2.8   It is recognised that the final choice of topics for health scrutiny is that of the
      appropriate Committee, but in order to avoid duplication/overload the following
      principles are accepted:

      (a)    That the Committees will develop their approach to involving interested
             parties and the public in the preparation of their annual work programmes,
             including one another.

      (b)    The Staffordshire Health Scrutiny Committee is currently the most
             appropriate committee to advise on choice of topics for health scrutiny
             across Staffordshire. Accordingly, each District/Borough Councillor member
             will undertake this role when attending the Staffordshire Health Scrutiny
             Committee and each appropriate District/Borough Councillor and County
             Council member will undertake this role when attending the more local
             Committee designated to deal with health scrutiny activity.

      (c)    It is accepted that a degree of flexibility within work programmes is required
             to adapt to unforeseen issues arising. However, following Staffordshire
             Health Scrutiny Committee approval to its annual work programme for
             scrutiny activity there shall not be deviation from the programme unless
             there is a clear and urgent need. Whether or not a matter is clear and
             urgent will be determined by the Staffordshire Health Scrutiny Committee in
             consultation with the Chairman.

(See Appendix 3 for Staffordshire Health Scrutiny Committee Criteria for Selecting
Topics.)

Maintaining Links

      (d)    Whilst undertaking scrutiny activity arrangements for the purpose of keeping
             each other up-to-date about progress and final recommendations,
             District/Borough Councillors and County Councillors will be the prime link.
             However, in addition, arrangements will be facilitated to ensure that the
             Staffordshire Health Scrutiny and Performance Manager regularly receives
             copies of all committee reports/minutes in relation to health scrutiny, so that
             an item may appear in the County Council‟s Health Scrutiny and
             Performance Manager‟s regular report to Staffordshire Health Scrutiny
             Committee. Members of the officer group will assume this responsibility on
             behalf of their Councillor.

      (e)    For the avoidance of doubt, final draft reports and final reports will also be
             shared under paragraph 2.9(d) above. In the case of draft reports this will be
             timed to facilitate comments. Final reports and recommendations will take
             account of paragraph 3 of the Regulations. It will be the responsibility of the
             Committee producing the final report to take follow-up action.

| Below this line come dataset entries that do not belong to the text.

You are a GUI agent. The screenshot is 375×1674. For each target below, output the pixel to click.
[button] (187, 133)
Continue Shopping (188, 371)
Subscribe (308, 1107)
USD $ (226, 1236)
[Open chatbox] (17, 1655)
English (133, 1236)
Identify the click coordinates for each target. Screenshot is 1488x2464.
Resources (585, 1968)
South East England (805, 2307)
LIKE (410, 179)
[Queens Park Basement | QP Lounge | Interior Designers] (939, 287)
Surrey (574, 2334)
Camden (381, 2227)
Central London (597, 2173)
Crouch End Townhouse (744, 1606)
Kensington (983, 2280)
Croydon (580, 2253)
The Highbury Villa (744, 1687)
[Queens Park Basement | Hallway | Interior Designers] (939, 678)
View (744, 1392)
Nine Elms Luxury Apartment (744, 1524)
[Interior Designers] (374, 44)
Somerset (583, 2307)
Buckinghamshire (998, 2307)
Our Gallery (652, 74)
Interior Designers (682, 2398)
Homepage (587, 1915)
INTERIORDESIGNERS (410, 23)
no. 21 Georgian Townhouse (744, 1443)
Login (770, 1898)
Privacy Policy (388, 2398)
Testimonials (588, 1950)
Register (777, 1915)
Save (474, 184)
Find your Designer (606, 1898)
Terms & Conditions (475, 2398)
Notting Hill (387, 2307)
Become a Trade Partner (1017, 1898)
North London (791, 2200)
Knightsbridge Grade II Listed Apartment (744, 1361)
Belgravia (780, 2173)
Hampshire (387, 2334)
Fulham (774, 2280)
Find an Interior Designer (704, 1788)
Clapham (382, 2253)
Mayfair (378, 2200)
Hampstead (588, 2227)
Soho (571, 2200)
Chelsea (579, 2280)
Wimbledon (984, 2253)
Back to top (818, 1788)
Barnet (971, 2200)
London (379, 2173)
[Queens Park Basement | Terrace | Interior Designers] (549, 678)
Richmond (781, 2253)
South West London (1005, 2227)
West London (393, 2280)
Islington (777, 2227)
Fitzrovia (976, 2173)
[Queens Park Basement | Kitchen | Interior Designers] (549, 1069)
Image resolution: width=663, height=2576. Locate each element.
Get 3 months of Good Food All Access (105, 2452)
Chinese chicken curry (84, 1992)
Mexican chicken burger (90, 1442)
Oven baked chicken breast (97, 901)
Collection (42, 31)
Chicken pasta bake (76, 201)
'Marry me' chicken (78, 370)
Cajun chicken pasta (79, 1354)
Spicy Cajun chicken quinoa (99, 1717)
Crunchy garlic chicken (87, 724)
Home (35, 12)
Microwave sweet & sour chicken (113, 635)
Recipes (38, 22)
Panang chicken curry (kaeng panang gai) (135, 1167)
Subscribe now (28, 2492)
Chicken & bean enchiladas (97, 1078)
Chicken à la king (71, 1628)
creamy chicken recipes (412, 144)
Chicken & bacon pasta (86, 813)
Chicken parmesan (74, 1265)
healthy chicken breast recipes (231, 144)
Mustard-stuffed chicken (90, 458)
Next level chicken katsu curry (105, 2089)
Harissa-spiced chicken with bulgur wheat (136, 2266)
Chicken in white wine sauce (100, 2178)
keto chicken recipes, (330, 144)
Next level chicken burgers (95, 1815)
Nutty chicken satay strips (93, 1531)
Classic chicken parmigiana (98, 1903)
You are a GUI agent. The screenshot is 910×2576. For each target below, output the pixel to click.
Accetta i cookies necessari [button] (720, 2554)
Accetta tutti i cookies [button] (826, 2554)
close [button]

      (f)    Calling health representatives to any committee will be the responsibility of
             the Chair of that Committee. In so doing it is accepted by all chairs that such
             will be conducted with courtesy and following appropriate enquires to avoid

                                                                      February 2008 revision
            duplication of requests. Each Chair will also particularly be bound by
            paragraphs 5 and 6 of the Regulations.

      (g)   In addition to committee papers, any County Council Health Scrutiny Bulletin
            will be sent to all Officer Group members and District/Borough Councillor
            members of the Staffordshire Health Scrutiny Committee. The Staffordshire
            Health Scrutiny process provides for questions to be asked as a standard
            agenda item. All members agree to co-operate in the discharge of this
            arrangement.

      (h)   All Councils accept and agree to appropriate officers meeting in accordance
            with the Staffordshire Health Officers Group Terms of Reference. (See
            Appendix 2).

Resources

      (i)   The Staffordshire Health Scrutiny Committee will be administered by the
            County Council, currently there is approximately one and a half full-time
            equivalent staff for this purpose.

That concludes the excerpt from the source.